> [Goal] Can you retype every one of the following lines with no changes at all?
#### Excerpted data ####
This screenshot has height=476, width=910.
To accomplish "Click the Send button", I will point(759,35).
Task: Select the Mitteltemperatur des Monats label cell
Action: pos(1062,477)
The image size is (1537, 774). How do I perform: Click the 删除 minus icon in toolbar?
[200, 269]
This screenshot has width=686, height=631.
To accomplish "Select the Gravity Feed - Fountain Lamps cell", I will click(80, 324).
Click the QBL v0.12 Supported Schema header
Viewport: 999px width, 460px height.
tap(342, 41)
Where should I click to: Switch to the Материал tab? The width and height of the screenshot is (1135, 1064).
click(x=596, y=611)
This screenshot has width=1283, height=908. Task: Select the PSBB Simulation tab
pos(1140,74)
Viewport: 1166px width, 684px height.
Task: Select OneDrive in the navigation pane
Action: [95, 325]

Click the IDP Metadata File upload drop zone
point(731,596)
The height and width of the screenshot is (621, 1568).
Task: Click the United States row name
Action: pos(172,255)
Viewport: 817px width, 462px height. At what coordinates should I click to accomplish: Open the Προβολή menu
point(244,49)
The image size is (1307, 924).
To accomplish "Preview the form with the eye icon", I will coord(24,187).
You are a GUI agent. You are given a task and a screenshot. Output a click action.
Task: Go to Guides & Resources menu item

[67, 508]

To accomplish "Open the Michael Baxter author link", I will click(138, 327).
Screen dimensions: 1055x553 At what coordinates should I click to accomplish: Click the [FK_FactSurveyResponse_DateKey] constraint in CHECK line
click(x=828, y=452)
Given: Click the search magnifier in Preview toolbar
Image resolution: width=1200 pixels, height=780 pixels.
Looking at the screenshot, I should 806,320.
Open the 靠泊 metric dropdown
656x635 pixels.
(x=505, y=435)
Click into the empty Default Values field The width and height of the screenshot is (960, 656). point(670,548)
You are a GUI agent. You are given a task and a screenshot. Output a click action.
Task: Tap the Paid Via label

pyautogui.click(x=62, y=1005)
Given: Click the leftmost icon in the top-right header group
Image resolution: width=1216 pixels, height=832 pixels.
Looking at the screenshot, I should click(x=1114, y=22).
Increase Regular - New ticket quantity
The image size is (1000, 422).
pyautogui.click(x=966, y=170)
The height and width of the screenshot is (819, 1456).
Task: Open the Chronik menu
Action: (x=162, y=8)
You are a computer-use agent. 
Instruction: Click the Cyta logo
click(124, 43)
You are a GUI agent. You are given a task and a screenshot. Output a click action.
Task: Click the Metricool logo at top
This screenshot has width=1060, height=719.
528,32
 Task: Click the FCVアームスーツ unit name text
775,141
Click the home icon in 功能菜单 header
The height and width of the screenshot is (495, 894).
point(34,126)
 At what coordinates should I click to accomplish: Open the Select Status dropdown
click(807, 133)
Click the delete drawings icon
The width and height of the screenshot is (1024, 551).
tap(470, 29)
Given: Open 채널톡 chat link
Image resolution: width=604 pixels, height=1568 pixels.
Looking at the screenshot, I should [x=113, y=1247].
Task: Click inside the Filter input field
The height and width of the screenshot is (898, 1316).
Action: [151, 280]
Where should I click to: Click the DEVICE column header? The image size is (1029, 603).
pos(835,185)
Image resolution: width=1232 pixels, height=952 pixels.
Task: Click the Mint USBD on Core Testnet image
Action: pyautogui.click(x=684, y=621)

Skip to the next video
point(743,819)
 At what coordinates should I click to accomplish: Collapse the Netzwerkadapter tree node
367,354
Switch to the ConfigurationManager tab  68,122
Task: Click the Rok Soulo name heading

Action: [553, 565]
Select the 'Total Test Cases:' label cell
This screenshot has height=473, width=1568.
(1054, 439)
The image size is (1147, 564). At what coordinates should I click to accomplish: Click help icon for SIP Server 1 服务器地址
####
> [Task response]
This screenshot has height=476, width=910.
To accomplish "Click the Send button", I will point(759,35).
Task: Select the Mitteltemperatur des Monats label cell
Action: pos(1062,477)
The image size is (1537, 774). How do I perform: Click the 删除 minus icon in toolbar?
[200, 269]
This screenshot has width=686, height=631.
To accomplish "Select the Gravity Feed - Fountain Lamps cell", I will click(80, 324).
Click the QBL v0.12 Supported Schema header
Viewport: 999px width, 460px height.
tap(342, 41)
Where should I click to: Switch to the Материал tab? The width and height of the screenshot is (1135, 1064).
click(x=596, y=611)
This screenshot has width=1283, height=908. Task: Select the PSBB Simulation tab
pos(1140,74)
Viewport: 1166px width, 684px height.
Task: Select OneDrive in the navigation pane
Action: [95, 325]

Click the IDP Metadata File upload drop zone
point(731,596)
The height and width of the screenshot is (621, 1568).
Task: Click the United States row name
Action: pos(172,255)
Viewport: 817px width, 462px height. At what coordinates should I click to accomplish: Open the Προβολή menu
point(244,49)
The image size is (1307, 924).
To accomplish "Preview the form with the eye icon", I will coord(24,187).
You are a GUI agent. You are given a task and a screenshot. Output a click action.
Task: Go to Guides & Resources menu item

[67, 508]

To accomplish "Open the Michael Baxter author link", I will click(138, 327).
Screen dimensions: 1055x553 At what coordinates should I click to accomplish: Click the [FK_FactSurveyResponse_DateKey] constraint in CHECK line
click(x=828, y=452)
Given: Click the search magnifier in Preview toolbar
Image resolution: width=1200 pixels, height=780 pixels.
Looking at the screenshot, I should 806,320.
Open the 靠泊 metric dropdown
656x635 pixels.
(x=505, y=435)
Click into the empty Default Values field The width and height of the screenshot is (960, 656). point(670,548)
You are a GUI agent. You are given a task and a screenshot. Output a click action.
Task: Tap the Paid Via label

pyautogui.click(x=62, y=1005)
Given: Click the leftmost icon in the top-right header group
Image resolution: width=1216 pixels, height=832 pixels.
Looking at the screenshot, I should click(x=1114, y=22).
Increase Regular - New ticket quantity
The image size is (1000, 422).
pyautogui.click(x=966, y=170)
The height and width of the screenshot is (819, 1456).
Task: Open the Chronik menu
Action: (x=162, y=8)
You are a computer-use agent. 
Instruction: Click the Cyta logo
click(124, 43)
You are a GUI agent. You are given a task and a screenshot. Output a click action.
Task: Click the Metricool logo at top
This screenshot has width=1060, height=719.
528,32
 Task: Click the FCVアームスーツ unit name text
775,141
Click the home icon in 功能菜单 header
The height and width of the screenshot is (495, 894).
point(34,126)
 At what coordinates should I click to accomplish: Open the Select Status dropdown
click(807, 133)
Click the delete drawings icon
The width and height of the screenshot is (1024, 551).
tap(470, 29)
Given: Open 채널톡 chat link
Image resolution: width=604 pixels, height=1568 pixels.
Looking at the screenshot, I should [x=113, y=1247].
Task: Click inside the Filter input field
The height and width of the screenshot is (898, 1316).
Action: [151, 280]
Where should I click to: Click the DEVICE column header? The image size is (1029, 603).
pos(835,185)
Image resolution: width=1232 pixels, height=952 pixels.
Task: Click the Mint USBD on Core Testnet image
Action: pyautogui.click(x=684, y=621)

Skip to the next video
point(743,819)
 At what coordinates should I click to accomplish: Collapse the Netzwerkadapter tree node
367,354
Switch to the ConfigurationManager tab  68,122
Task: Click the Rok Soulo name heading

Action: [553, 565]
Select the 'Total Test Cases:' label cell
This screenshot has height=473, width=1568.
(1054, 439)
The image size is (1147, 564). At what coordinates should I click to accomplish: Click help icon for SIP Server 1 服务器地址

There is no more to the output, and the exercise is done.